▸ Task goal:
With the pictures excluded, output only the lines from the one containing "Image resolution: width=1568" through the last line of the entries, unchanged.

▸ Dataset content:
****************************************

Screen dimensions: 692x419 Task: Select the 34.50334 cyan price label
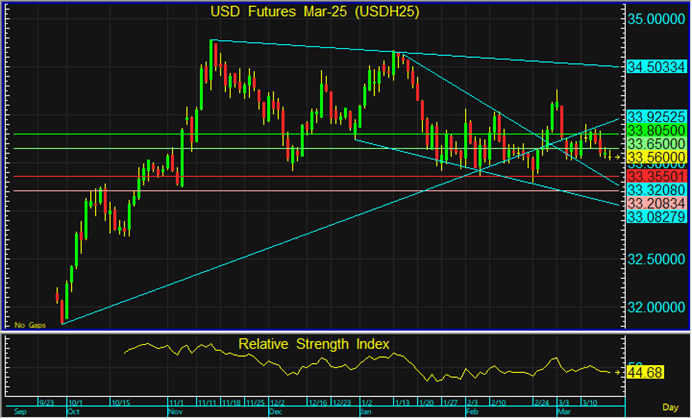click(x=656, y=67)
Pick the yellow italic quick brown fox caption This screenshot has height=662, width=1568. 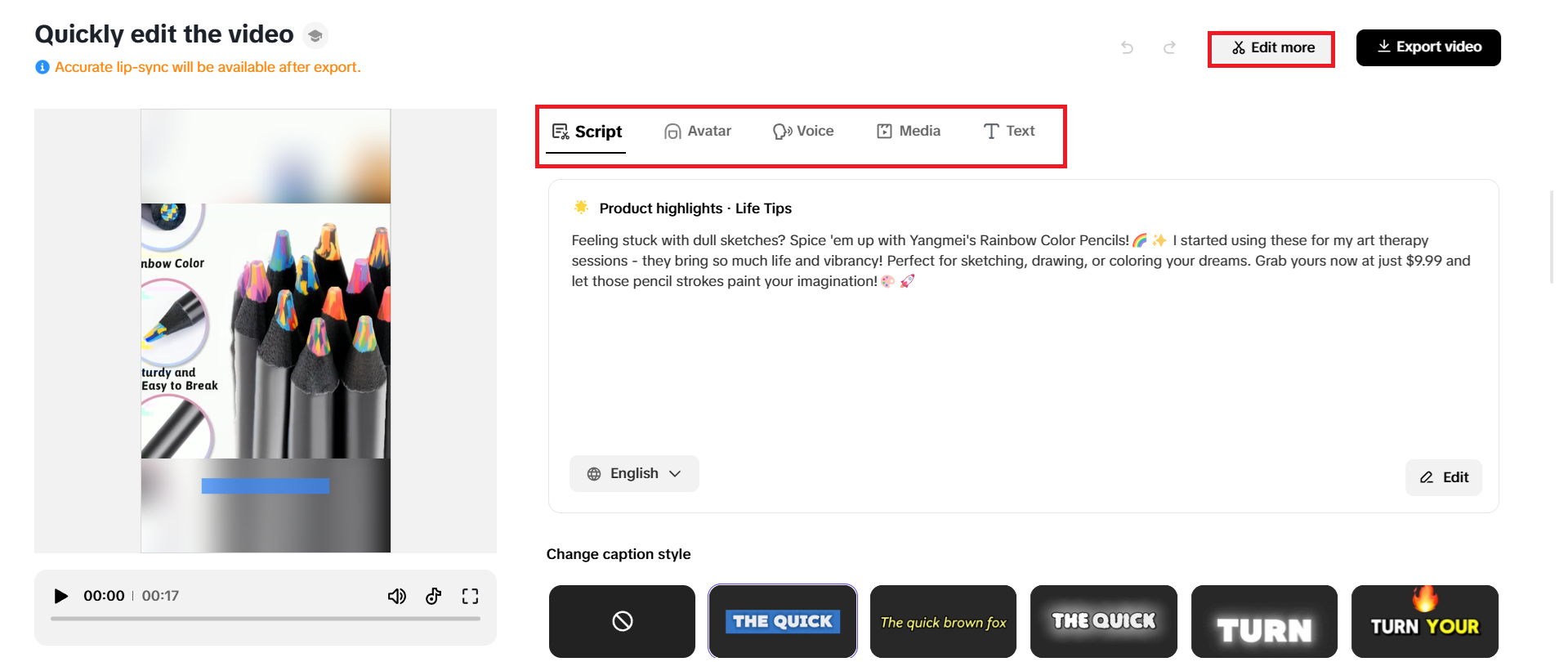[943, 621]
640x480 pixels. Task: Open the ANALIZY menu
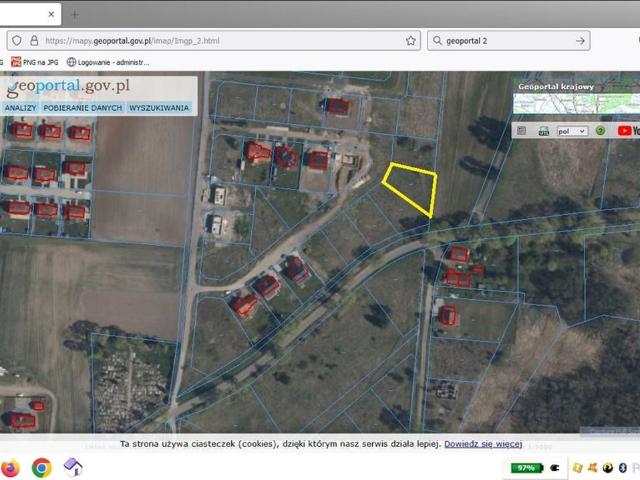[x=20, y=107]
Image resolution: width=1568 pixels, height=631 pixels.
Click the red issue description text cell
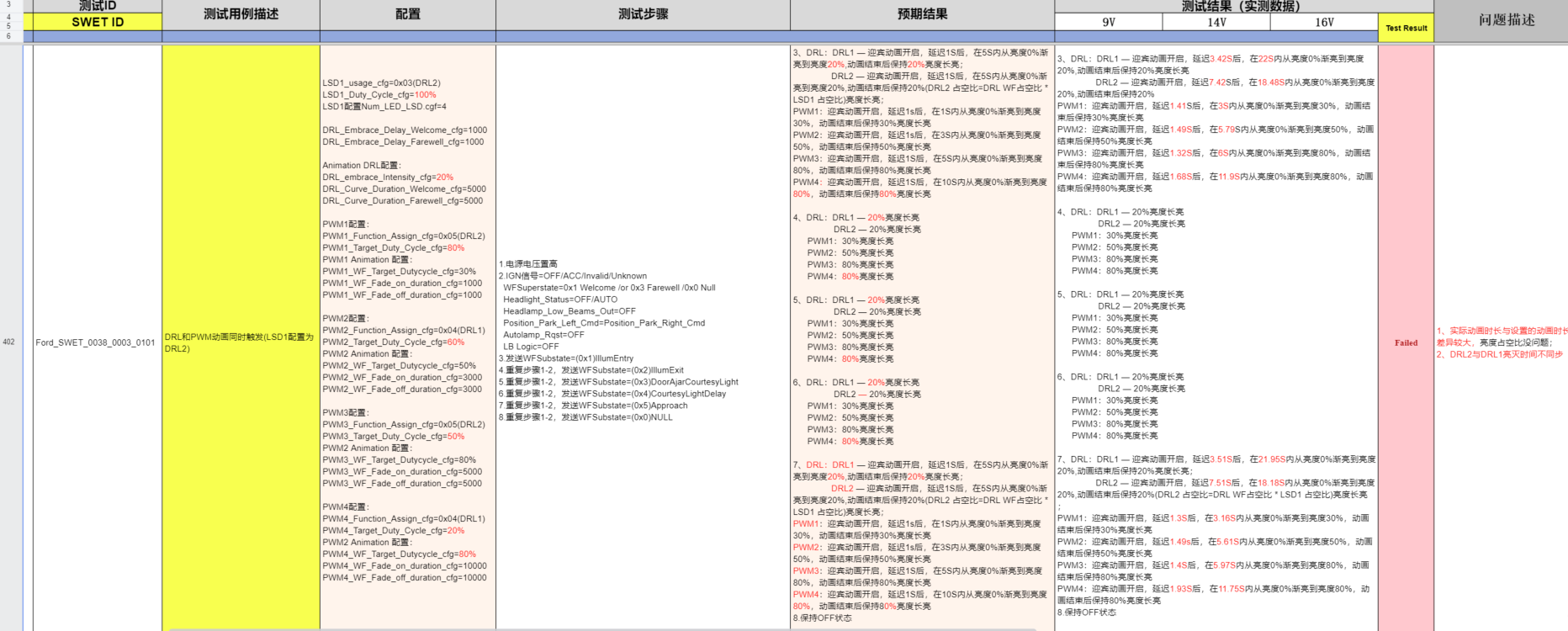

****************************************

▸ Solution to this task:
Image resolution: width=1568 pixels, height=631 pixels.
Click the red issue description text cell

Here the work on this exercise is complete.